Within the records below, reproduce without change the lines from the line that has "Instruction: Lower the" through the line that has "Start creating a", and only those.

● **Study material**
*** Block opens ***
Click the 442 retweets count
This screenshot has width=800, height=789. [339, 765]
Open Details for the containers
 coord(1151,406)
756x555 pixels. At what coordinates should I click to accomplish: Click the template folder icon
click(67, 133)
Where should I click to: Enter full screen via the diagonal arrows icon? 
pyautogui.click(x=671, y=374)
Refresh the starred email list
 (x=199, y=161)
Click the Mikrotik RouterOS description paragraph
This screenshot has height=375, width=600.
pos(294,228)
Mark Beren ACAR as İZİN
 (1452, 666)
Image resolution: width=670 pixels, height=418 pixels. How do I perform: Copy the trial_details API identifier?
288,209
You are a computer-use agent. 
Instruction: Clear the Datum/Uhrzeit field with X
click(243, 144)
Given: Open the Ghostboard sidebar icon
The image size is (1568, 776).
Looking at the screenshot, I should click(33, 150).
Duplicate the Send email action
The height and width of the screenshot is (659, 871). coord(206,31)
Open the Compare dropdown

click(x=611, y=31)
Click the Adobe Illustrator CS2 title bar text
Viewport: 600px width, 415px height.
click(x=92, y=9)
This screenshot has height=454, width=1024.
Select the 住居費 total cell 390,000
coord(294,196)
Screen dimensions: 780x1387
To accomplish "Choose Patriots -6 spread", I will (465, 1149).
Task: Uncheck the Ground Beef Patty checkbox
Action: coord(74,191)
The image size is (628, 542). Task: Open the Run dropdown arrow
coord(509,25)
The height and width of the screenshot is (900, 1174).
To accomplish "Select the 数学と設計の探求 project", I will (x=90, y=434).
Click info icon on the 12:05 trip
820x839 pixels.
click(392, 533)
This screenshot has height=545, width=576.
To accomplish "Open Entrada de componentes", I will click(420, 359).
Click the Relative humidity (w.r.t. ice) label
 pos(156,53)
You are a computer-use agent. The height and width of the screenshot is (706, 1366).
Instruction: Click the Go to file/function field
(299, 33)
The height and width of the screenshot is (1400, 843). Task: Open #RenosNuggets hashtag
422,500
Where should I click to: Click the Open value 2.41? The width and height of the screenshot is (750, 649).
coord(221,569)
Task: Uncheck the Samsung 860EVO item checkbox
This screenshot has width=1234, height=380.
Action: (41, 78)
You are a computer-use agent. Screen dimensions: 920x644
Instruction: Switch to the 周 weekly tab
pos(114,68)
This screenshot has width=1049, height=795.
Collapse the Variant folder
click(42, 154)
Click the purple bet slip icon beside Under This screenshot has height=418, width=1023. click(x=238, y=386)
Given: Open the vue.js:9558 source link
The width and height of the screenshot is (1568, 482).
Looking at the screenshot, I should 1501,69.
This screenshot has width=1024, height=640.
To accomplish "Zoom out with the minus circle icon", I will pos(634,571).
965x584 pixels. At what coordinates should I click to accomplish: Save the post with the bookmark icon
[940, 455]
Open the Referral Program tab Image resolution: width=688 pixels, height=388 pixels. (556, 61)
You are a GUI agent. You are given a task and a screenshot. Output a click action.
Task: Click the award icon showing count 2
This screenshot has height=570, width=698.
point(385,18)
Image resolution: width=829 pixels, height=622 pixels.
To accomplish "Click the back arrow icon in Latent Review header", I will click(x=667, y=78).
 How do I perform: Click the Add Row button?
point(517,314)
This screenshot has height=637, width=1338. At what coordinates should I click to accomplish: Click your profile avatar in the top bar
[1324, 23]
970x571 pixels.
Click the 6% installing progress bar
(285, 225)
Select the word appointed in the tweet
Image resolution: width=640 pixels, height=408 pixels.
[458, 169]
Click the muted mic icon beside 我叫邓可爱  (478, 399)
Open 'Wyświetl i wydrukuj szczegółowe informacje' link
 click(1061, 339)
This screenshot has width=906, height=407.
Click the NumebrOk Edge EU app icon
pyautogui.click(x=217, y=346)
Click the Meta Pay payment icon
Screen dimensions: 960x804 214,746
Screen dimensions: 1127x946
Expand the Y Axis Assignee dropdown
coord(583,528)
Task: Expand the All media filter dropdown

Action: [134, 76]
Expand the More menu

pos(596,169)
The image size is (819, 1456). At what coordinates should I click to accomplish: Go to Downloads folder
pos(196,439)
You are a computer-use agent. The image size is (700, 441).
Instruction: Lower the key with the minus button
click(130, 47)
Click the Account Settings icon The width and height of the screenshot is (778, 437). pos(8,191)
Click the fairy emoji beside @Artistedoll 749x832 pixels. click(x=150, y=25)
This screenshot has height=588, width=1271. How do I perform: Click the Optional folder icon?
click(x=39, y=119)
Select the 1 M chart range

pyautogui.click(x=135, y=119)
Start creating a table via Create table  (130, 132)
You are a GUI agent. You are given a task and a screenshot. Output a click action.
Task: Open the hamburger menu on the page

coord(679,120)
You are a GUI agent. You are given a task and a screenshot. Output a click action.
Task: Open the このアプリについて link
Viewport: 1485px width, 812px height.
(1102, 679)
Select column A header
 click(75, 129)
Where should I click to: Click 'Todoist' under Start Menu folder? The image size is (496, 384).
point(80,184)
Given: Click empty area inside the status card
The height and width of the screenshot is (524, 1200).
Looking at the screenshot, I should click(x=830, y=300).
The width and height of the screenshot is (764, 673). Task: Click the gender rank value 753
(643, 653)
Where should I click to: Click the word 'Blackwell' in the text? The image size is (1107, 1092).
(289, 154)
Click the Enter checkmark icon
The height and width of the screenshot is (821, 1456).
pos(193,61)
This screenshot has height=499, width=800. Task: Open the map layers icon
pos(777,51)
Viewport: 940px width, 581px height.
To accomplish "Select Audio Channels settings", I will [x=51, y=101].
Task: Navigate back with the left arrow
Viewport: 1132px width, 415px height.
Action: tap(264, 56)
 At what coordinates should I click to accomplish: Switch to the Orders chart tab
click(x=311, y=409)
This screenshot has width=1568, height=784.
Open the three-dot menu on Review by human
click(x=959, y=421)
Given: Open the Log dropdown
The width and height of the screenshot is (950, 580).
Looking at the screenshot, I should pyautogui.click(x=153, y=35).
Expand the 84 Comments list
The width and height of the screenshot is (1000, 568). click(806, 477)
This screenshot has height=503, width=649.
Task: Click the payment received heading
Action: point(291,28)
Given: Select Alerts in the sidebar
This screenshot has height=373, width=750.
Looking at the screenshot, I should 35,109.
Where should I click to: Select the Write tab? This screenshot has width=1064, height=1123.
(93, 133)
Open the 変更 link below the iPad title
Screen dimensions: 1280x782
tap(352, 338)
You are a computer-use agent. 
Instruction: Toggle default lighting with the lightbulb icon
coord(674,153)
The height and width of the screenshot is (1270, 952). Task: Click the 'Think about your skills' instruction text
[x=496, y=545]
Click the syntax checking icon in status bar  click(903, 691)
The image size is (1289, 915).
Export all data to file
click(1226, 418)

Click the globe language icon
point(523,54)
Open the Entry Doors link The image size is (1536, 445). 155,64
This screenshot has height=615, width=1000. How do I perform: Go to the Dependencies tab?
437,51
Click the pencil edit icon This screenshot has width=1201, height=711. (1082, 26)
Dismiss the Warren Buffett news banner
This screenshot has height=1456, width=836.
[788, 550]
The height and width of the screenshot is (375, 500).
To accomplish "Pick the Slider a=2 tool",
*** Block closes ***
● **Task output**
Instruction: Lower the key with the minus button
click(130, 47)
Click the Account Settings icon The width and height of the screenshot is (778, 437). pos(8,191)
Click the fairy emoji beside @Artistedoll 749x832 pixels. click(x=150, y=25)
This screenshot has height=588, width=1271. How do I perform: Click the Optional folder icon?
click(x=39, y=119)
Select the 1 M chart range

pyautogui.click(x=135, y=119)
Start creating a table via Create table  (130, 132)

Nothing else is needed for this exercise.